Touching down at 6:30 am and travelling for 1km, the tornado tore a path through a residential neighbourhood in the southern end of the city. It first touched down in University Village Park where it caused minor tree damage, then struck homes on Edinburgh Road. There, three houses sustained extensive damage, one of which had its entire roof torn off. Contents from its second storey were sucked out and scattered. The neighbouring house had about half of its roof removed, and the house next to it had its chimney toppled. Damage to these Edinburgh Road homes was at near-F2 intensity.
Moving on, the tornado weakened as it passed along Gryphon Place and Youngman Drive, causing only minor F0 damage along those streets. However, it reintensified as it moved through Rickson Park, and then blasted onto Oak Street, again at the upper echelon of F1 intensity. At one home in particular, a solidly built brick house, the majority of the roof was torn off and scattered. Inside the home, a 7-year-old boy had left his bed to run to his parents’ room, seconds before debris from the roof came crashing down onto the bed.

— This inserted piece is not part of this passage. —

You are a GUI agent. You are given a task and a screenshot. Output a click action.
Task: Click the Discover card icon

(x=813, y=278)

Debris was littered throughout the area and a metal picnic table was blown away, unable to be found. The tornado weakened and then dissipated as it moved on down the street.

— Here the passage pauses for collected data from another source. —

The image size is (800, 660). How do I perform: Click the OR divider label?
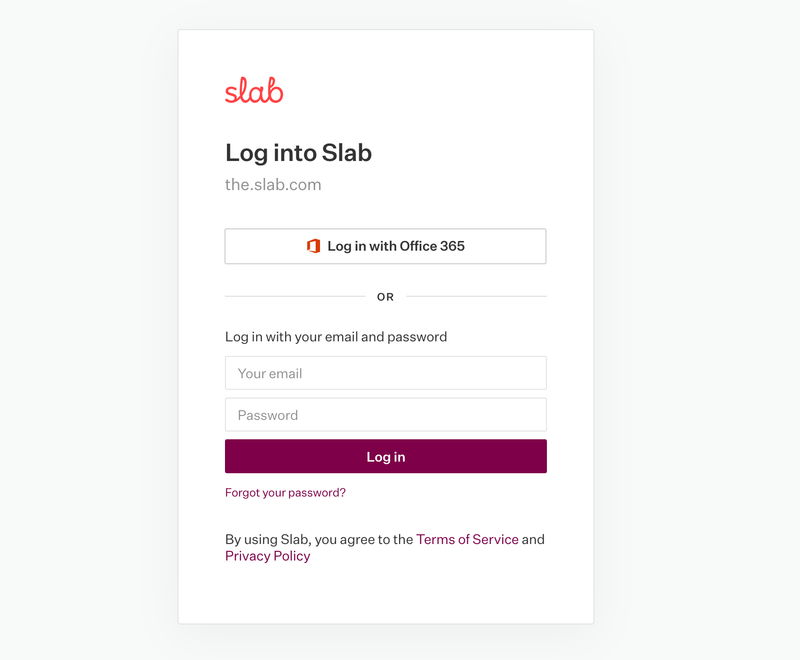[386, 297]
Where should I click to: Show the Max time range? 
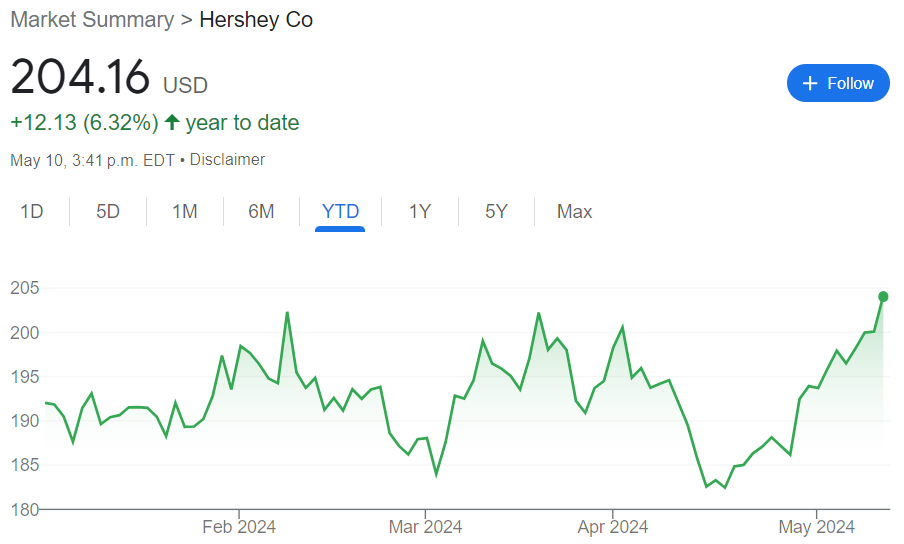tap(574, 211)
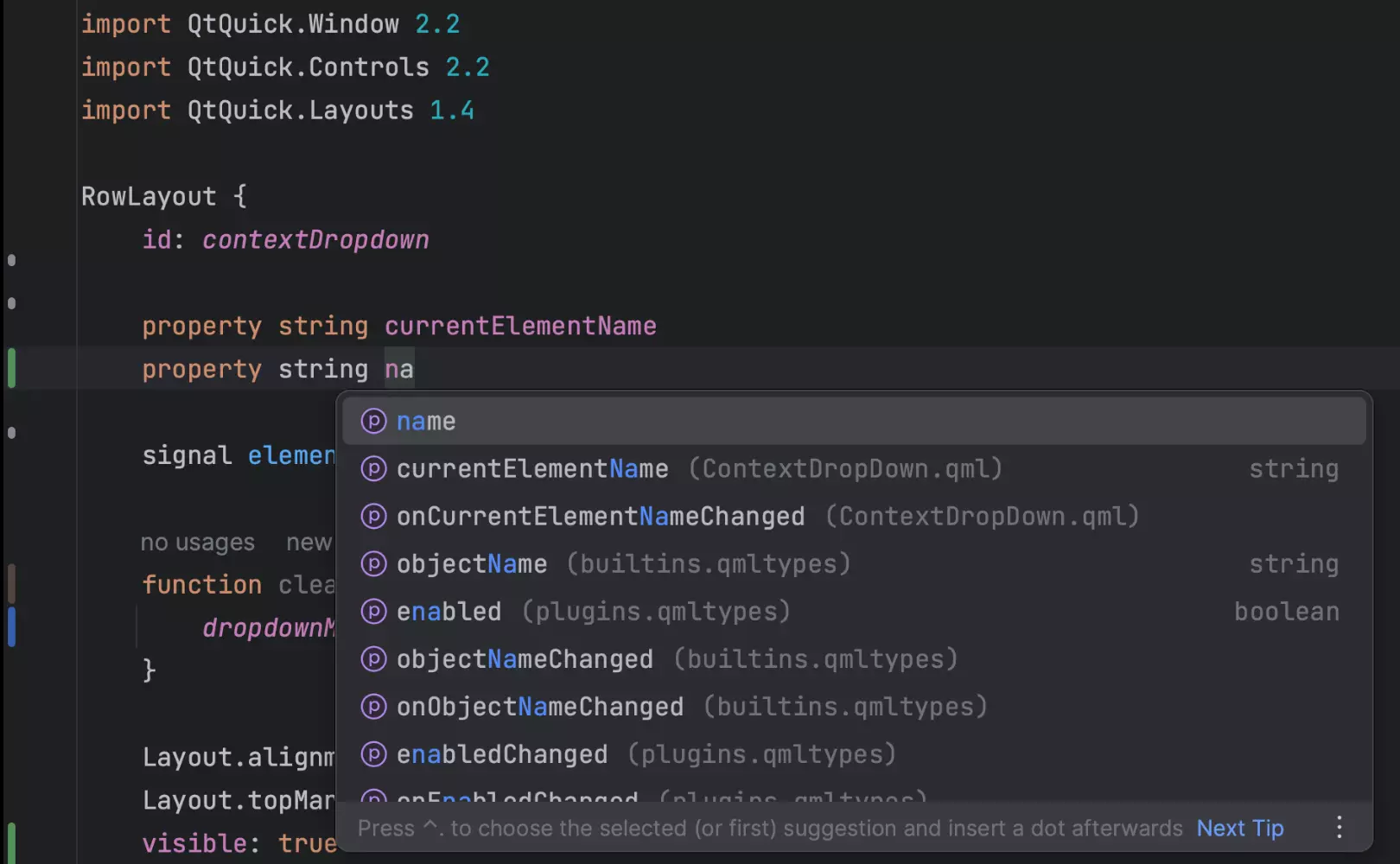Screen dimensions: 1400x864
Task: Pick onCurrentElementNameChanged suggestion
Action: point(601,517)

This was one of two tornadoes to touch down in Southern Ontario on June 30; the other was an F1 at Inwood. Also of note, it struck within 1km of another more damaging tornado that would occur two years later, on July 17, 2000. That one, an F2, tore through the Pine Ridge Subdivision and damaged dozens of homes.
Figure 1 depicts the surface observations at 2:00 am EDT, which depicts an occluding low pressure in Quebec with a stationary front extending across southern Ontario. Thunderstorms developed on the occluding front, which was sitting over the GTA and ultimately led to this F1 tornado in Guelph.
According to Environment and Climate Change Canada (2018), an F1 tornado touched down at 6:00 am EDT in Guelph, ON. The tornado travelled for 1 km. The width of the tornado was not documented by ECCC The tornado caused no fatalities, injuries or property damage.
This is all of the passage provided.